- PAGE EXTRACT -
-- begin --

The most fundamental properties of a speech signal are its formants and harmonic structure. Formants correspond to the macro-level shape on the frequency axis, while the harmonic structure is the micro-level structure. That is, if we extra macro-level shape, the frequency-envelope, and remove its effect, we obtain the harmonic structure.

Hide code cell source
fig, ax = plt.subplots(nrows=1, ncols=1, sharex=True, figsize=(8,3))
D = librosa.amplitude_to_db(np.abs(SpeechEnvelope), ref=np.max)
img = librosa.display.specshow(D, y_axis='linear', x_axis='time',sr=fs, hop_length=window_hop)
plt.title('Frequency Envelope')
plt.xlabel('Time (s)')
plt.ylabel('Frequency (Hz)')
plt.show()

ipd.display(ipd.HTML("White noise shaped by the frequency envelope (i.e. harmonic structure is removed)"))
ipd.display(ipd.Audio(speechfrequencyenvelope,rate=fs))
ipd.display(ipd.HTML("<hr>"))

fig, ax = plt.subplots(nrows=1, ncols=1, sharex=True, figsize=(8,3))
D = librosa.amplitude_to_db(np.abs(FineFrequencyStructure), ref=np.max)
img = librosa.display.specshow(D, y_axis='linear', x_axis='time',sr=fs, hop_length=window_hop)
plt.title('Harmonic Structure')
plt.xlabel('Time (s)')
plt.ylabel('Frequency (Hz)')
plt.show()

ipd.display(ipd.HTML("Harmonic structure"))
ipd.display(ipd.Audio(speechfinefrequency,rate=fs))

-- end --

- EXTRACTED DATA -

-- begin --

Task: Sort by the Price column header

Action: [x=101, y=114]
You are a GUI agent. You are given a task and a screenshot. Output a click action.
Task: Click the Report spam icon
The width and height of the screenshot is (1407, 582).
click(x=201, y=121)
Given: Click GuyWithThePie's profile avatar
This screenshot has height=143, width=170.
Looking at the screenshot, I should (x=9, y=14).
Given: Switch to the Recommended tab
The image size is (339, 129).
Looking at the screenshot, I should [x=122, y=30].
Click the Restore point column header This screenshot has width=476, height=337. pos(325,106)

-- end --
-- begin --

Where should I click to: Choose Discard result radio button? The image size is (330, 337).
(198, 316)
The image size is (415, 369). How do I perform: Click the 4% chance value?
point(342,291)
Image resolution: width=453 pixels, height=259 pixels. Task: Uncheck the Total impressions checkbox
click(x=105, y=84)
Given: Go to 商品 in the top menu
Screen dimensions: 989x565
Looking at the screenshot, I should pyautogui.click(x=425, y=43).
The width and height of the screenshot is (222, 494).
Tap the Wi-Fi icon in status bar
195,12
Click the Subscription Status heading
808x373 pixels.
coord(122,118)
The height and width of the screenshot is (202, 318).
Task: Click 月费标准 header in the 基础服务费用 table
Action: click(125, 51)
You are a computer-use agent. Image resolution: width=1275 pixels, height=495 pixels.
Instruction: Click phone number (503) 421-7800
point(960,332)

-- end --

- PROBLEM TO SOLVE -
Carry on the page extract about formants and harmonic structure from the point where it stops. None of the data is needed here.

- EXERCISE RESPONSE -
#ipd.display(ipd.HTML("<hr>")) White noise shaped by the frequency envelope (i.e. harmonic structure is removed) Harmonic structure

In the harmonic structure, we see horizontal lines spaced at regular steps. The lowest horizontal line corresponds to the fundamental frequency $$F_0$$. Each subsequent line above it are its harmonics, placed at integer multiples $$k$$ of the fundamental $$kF_0$$. In the speech production organs, the fundamental frequency is generated by oscillations in the vocal folds. A smooth sinusoidal oscillation would only have a single frequency, but since the vocal folds collide once in every oscillation, corresponding to a sharp corner in the waveform, which in turn corresponds to a harmonic structure in the frequency. Therefore sharp, bright and tense voiced sounds will have a prominent harmonic structure, while dark and smooth voiced sounds have a low number of visible harmonics.

In the sound example of the harmonic structure, we can hear saw-tooth like buzzing sounds corresponding to the harmonic structure. Observe also how the linguistic content disappears completely. In contrast, the sound example of the envelope structure, with the harmonic structure replaced by white noise, we can still clearly discern the text content.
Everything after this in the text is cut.